→ **PROVIDED ENTRIES**:
__________________________________________________
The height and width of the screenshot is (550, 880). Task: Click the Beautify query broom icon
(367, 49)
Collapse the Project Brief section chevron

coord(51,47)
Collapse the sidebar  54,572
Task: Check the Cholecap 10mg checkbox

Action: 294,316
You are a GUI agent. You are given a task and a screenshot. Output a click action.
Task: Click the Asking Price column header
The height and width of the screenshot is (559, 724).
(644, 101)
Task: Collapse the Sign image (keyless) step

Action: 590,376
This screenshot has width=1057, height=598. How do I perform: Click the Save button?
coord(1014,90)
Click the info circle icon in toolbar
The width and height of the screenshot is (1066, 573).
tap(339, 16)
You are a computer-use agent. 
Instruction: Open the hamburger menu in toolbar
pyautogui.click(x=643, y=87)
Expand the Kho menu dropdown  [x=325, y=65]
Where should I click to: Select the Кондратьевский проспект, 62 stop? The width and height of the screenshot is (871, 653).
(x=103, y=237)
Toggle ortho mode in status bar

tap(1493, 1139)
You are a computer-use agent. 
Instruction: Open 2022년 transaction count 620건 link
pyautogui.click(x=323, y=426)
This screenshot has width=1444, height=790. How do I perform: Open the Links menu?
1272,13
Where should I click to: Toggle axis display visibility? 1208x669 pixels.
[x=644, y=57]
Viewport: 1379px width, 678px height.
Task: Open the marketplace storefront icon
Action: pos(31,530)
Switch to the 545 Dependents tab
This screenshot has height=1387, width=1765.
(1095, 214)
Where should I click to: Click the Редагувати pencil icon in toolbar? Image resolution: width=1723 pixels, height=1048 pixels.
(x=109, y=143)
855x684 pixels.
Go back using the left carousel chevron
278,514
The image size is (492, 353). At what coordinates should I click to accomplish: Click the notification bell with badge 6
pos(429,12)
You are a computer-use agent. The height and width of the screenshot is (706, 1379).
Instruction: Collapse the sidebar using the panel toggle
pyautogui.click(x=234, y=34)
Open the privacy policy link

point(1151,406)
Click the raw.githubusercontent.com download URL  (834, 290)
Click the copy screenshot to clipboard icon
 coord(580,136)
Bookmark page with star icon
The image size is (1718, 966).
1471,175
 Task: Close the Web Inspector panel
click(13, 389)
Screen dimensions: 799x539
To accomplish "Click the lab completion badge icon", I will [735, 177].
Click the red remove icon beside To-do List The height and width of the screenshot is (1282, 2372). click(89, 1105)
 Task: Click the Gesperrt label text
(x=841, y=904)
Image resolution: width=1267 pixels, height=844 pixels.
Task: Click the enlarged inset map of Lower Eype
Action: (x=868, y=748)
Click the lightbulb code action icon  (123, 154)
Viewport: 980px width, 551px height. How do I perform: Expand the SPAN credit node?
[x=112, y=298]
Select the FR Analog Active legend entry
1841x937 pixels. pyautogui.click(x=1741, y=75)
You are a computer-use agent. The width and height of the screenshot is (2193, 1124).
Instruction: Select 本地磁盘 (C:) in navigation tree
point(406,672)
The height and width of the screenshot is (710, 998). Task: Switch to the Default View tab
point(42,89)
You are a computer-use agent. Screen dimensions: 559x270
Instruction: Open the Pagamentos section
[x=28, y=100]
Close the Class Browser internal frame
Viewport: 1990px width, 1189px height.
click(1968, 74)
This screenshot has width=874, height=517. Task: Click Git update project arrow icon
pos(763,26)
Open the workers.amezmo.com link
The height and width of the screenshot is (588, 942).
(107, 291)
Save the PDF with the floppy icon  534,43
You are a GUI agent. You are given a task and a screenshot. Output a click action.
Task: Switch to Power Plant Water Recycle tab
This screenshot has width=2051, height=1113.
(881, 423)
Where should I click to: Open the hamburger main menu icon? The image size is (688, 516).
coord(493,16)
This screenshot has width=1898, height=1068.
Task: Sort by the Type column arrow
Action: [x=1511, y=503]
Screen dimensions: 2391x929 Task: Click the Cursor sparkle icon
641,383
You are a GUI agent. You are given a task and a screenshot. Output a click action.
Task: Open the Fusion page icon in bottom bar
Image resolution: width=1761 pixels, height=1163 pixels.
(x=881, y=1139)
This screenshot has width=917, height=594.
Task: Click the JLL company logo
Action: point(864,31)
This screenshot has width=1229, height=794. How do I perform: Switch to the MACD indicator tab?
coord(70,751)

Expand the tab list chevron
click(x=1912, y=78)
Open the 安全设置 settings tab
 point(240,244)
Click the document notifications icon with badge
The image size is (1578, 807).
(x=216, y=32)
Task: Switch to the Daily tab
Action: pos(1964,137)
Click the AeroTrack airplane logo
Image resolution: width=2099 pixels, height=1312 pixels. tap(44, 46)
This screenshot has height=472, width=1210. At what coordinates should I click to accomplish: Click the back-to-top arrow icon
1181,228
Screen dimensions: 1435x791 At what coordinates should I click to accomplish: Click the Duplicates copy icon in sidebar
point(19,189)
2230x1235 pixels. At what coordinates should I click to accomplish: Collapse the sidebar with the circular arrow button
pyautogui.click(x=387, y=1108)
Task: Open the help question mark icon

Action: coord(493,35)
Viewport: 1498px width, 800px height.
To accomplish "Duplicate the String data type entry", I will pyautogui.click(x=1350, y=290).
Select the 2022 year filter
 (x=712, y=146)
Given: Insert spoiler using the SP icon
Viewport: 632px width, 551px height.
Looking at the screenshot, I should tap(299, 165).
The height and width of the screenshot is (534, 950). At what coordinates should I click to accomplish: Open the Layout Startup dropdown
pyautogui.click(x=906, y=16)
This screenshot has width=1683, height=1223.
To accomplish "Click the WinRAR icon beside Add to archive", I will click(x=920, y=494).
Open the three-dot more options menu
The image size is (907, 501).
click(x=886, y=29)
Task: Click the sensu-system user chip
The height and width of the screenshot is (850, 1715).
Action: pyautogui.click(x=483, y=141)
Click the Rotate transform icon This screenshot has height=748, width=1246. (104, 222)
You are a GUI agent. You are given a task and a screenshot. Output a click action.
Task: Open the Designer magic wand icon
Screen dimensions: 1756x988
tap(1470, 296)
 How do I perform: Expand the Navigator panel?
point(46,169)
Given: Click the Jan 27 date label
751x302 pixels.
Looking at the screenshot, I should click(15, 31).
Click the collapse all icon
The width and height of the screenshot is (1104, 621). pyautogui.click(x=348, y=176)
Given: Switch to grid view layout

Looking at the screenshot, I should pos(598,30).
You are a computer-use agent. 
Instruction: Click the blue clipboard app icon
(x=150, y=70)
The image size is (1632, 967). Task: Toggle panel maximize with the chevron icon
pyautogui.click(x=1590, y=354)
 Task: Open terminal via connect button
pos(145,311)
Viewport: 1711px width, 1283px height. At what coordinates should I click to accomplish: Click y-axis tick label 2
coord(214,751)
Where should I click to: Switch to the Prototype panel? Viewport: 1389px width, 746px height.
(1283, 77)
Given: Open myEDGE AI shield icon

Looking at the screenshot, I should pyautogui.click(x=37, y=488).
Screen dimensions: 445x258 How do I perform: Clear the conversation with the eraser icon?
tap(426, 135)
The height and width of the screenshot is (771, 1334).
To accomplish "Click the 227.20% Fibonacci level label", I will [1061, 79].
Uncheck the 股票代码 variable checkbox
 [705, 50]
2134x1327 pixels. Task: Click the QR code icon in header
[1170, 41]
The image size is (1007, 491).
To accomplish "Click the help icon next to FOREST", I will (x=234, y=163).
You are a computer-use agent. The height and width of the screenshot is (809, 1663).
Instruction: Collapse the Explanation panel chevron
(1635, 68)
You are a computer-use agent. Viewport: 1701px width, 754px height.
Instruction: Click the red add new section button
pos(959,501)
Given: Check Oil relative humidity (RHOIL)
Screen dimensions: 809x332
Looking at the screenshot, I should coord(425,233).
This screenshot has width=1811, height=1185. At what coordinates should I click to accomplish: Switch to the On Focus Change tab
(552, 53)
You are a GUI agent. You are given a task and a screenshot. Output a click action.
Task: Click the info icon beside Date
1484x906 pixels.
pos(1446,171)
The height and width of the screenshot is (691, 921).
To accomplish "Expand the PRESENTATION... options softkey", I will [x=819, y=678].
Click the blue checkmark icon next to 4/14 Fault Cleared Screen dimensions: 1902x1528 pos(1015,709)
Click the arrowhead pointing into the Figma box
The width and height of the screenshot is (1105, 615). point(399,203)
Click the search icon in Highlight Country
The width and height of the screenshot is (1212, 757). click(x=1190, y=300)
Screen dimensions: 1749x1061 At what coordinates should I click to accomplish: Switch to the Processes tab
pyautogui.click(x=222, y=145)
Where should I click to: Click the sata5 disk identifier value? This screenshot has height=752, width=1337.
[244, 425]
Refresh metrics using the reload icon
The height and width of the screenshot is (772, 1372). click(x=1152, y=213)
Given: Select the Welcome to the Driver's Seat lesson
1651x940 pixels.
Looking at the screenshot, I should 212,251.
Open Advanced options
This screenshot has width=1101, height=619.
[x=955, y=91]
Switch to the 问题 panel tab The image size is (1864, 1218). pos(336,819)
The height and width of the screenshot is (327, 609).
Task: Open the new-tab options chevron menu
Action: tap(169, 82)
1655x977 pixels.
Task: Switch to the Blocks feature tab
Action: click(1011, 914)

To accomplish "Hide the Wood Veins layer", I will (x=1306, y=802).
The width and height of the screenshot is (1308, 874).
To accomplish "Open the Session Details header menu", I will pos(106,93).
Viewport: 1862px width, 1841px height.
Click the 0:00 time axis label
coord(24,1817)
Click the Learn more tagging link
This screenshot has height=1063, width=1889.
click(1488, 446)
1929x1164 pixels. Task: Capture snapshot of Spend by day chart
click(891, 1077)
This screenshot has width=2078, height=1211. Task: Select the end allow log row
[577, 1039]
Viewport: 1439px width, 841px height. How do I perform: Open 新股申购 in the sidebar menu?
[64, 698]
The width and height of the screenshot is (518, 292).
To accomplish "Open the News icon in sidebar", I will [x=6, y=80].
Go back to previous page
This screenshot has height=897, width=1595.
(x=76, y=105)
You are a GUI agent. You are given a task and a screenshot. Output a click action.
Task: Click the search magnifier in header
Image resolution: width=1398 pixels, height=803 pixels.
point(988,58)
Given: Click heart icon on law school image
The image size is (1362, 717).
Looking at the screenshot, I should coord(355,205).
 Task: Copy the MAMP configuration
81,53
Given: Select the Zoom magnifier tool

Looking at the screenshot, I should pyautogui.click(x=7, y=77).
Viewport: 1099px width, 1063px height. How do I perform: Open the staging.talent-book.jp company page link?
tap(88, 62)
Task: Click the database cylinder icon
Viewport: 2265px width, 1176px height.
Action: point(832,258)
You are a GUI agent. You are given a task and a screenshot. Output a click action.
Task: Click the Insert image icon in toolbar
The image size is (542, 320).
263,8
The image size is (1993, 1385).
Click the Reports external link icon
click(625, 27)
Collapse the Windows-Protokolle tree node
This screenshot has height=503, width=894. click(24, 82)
__________________________________________________
→ **THE PROBLEM**: Using the listing, collect all lines in which the string "next" is found.

→ **RESULT FOR THIS EXERCISE**:
To accomplish "Click the help icon next to FOREST", I will (x=234, y=163).
Click the blue checkmark icon next to 4/14 Fault Cleared Screen dimensions: 1902x1528 pos(1015,709)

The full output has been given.